> [WHAT THIS TASK INVOLVES]: Output the line containing "Click the President Trump header title" and each line after it through the end of the data, exactly as written, with pictures left out.

[[ DATA TO EXAMINE, beginning ]]

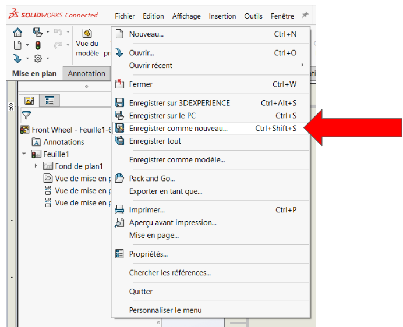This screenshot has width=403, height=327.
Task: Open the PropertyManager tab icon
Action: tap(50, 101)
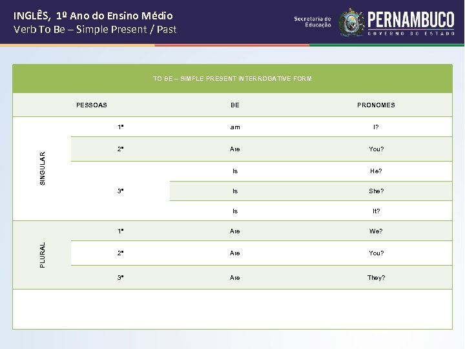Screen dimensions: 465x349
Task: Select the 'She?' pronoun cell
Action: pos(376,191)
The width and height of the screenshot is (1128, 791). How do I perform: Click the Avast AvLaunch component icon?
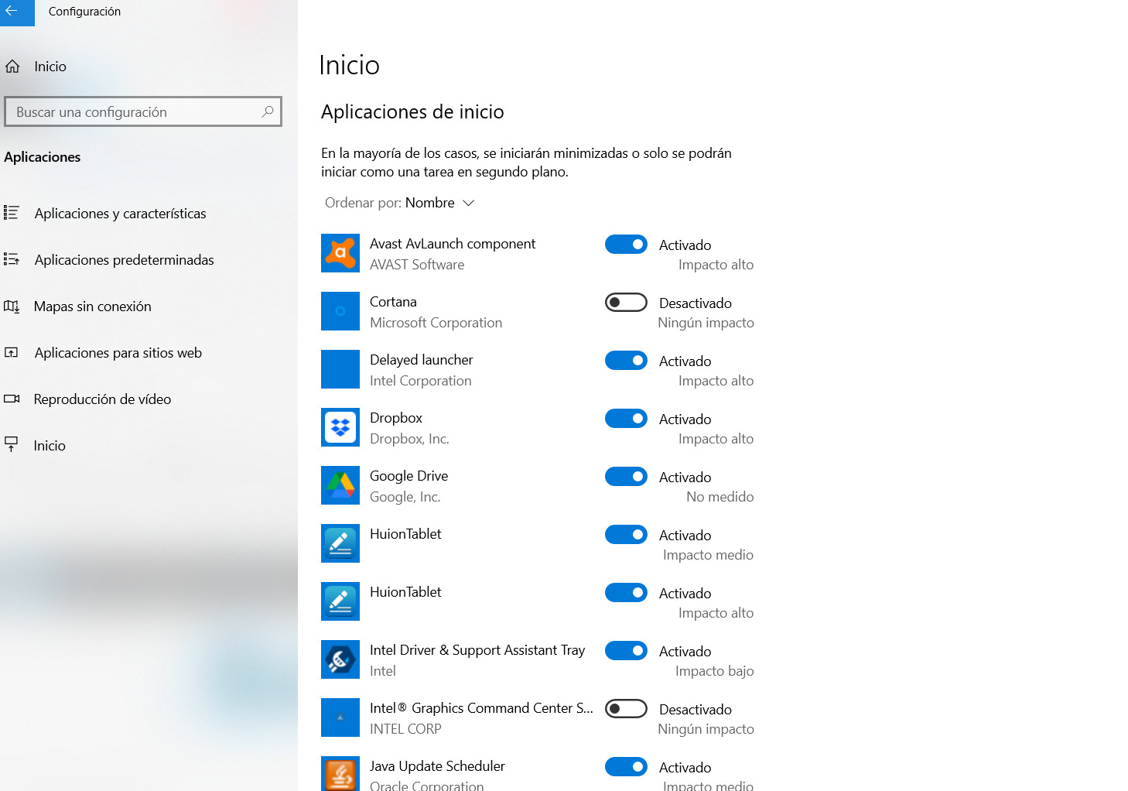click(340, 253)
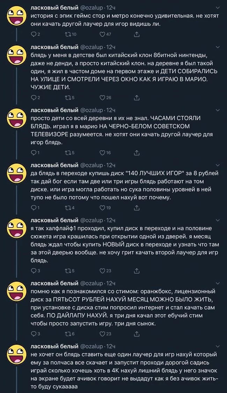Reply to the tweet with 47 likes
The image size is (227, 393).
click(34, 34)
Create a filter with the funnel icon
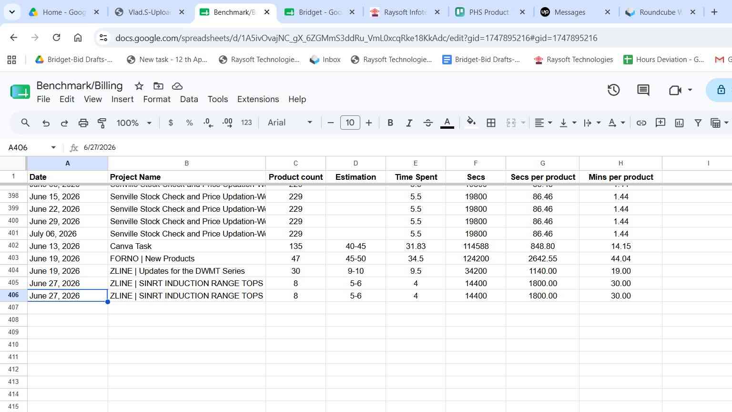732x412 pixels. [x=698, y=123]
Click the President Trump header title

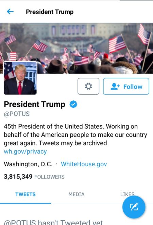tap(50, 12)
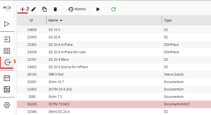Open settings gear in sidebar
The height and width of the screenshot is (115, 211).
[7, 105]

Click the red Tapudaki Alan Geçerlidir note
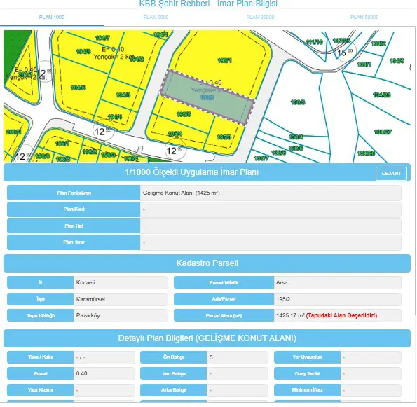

[[ DATA TO EXAMINE, end ]]

> [FINISHED EXERCISE]:
Click the President Trump header title

tap(50, 12)
Open settings gear in sidebar
The height and width of the screenshot is (115, 211).
[7, 105]

Click the red Tapudaki Alan Geçerlidir note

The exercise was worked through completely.